● **任务说明 A**: 更新下面logistic回归博文中的一段：从含有“本文链接：https://b”的文字开始，到“print('现在工作目录是 '+str(os.getcwd()))”结束，把其中的“现在工作目录是”换成“当前工作目录为”后写出这一段。

● **文本摘录**:

吴恩达机器学习作业Python实现之logistic回归带正则项

Learningisgood

已于 2022-02-25 14:44:25 修改

阅读量267

点赞数

文章标签：机器学习回归 python

于 2022-02-16 11:02:07 首次发布

本文链接：https://blog.csdn.net/learningisgood/article/details/122958503

版权

import os

os.chdir('E:/ML/machine-learning-ex2')
print('现在工作目录是 '+str(os.getcwd()))

#可视化数据ex2data1.txt

import pandas as pd
import matplotlib.pyplot as plt
import numpy as np

ex2data1=pd.read_csv('ex2data1.txt',names=['exam1','exam2','admitted'])
ex2data1.insert(0,'intercept',np.ones(ex2data1.shape[0]))#增加常数项


X=ex2data1.iloc[:,0:3];y=ex2data1.iloc[:,3:]#若写成y=ex2data1.iloc[:,3]，会出现维数问题


#按y值划分数据集

pos=(ex2data1.iloc[:,-1]==1);neg=(ex2data1.iloc[:,-1]==0)
X_pos=np.mat(X[pos]);X_neg=np.mat(X[neg])
fig,ax=plt.subplots()

ax.scatter(X_pos[:,1].flat,X_pos[:,2].flat,marker='x',label='Admitted')
ax.scatter(X_neg[:,1].flat,X_neg[:,2].flat,marker='o',label='Not Admitted')

已存条目:
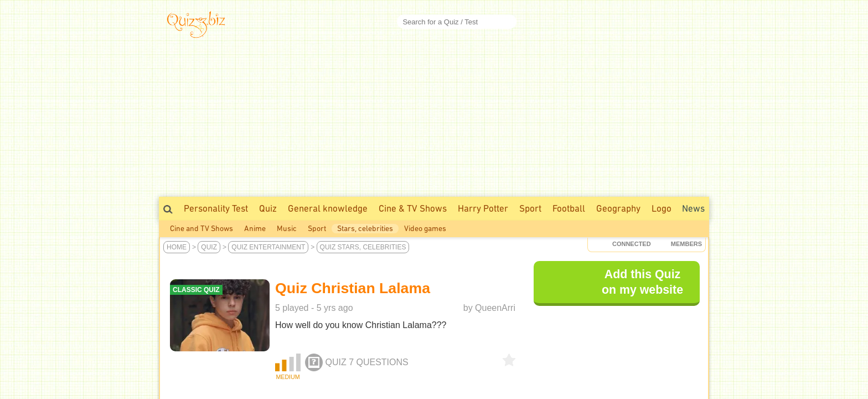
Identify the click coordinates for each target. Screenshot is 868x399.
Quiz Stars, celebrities (363, 247)
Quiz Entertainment (268, 247)
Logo (662, 208)
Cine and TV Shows (202, 228)
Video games (425, 228)
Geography (618, 208)
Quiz (268, 208)
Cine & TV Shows (412, 208)
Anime (255, 228)
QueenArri (495, 308)
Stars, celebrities (365, 228)
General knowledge (328, 208)
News (693, 208)
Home (177, 247)
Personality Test (216, 208)
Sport (530, 208)
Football (569, 208)
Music (287, 228)
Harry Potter (483, 208)
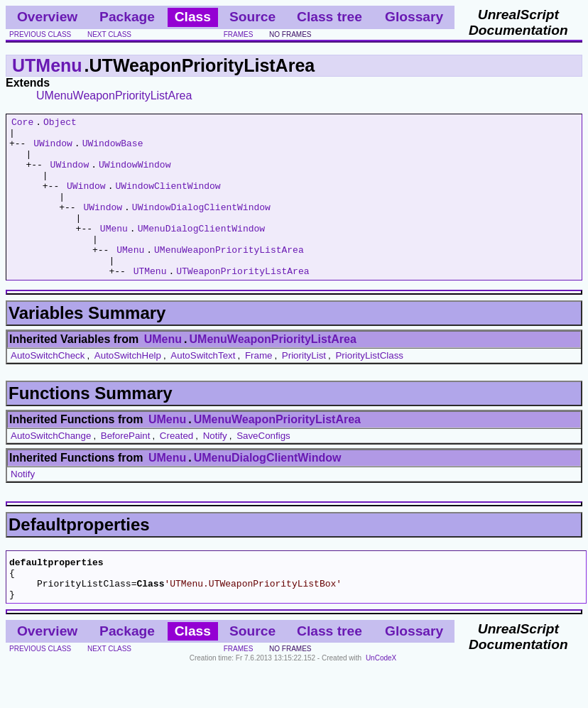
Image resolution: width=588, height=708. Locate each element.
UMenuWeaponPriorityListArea (114, 95)
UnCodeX (381, 698)
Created (176, 467)
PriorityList (304, 387)
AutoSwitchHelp (128, 387)
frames (239, 34)
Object (60, 124)
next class (109, 34)
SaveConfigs (263, 467)
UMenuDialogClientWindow (201, 251)
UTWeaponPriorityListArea (242, 303)
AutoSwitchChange (50, 467)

● **任务说明 B**: 照原样重写上方数据行中的一段：从含有“Cine and TV Shows (202, 228)”的那一行开始，一直到数据行的最后一行，首尾两行都包括。答案里不要写图片。

● **最终答案 A**:
本文链接：https://blog.csdn.net/learningisgood/article/details/122958503

版权

import os

os.chdir('E:/ML/machine-learning-ex2')
print('当前工作目录为 '+str(os.getcwd()))

● **最终答案 B**:
Cine and TV Shows (202, 228)
Video games (425, 228)
Geography (618, 208)
Quiz (268, 208)
Cine & TV Shows (412, 208)
Anime (255, 228)
QueenArri (495, 308)
Stars, celebrities (365, 228)
General knowledge (328, 208)
News (693, 208)
Home (177, 247)
Personality Test (216, 208)
Sport (530, 208)
Football (569, 208)
Music (287, 228)
Harry Potter (483, 208)
Image resolution: width=588, height=708. Locate each element.
UMenuWeaponPriorityListArea (114, 95)
UnCodeX (381, 698)
Created (176, 467)
PriorityList (304, 387)
AutoSwitchHelp (128, 387)
frames (239, 34)
Object (60, 124)
next class (109, 34)
SaveConfigs (263, 467)
UMenuDialogClientWindow (201, 251)
UTWeaponPriorityListArea (242, 303)
AutoSwitchChange (50, 467)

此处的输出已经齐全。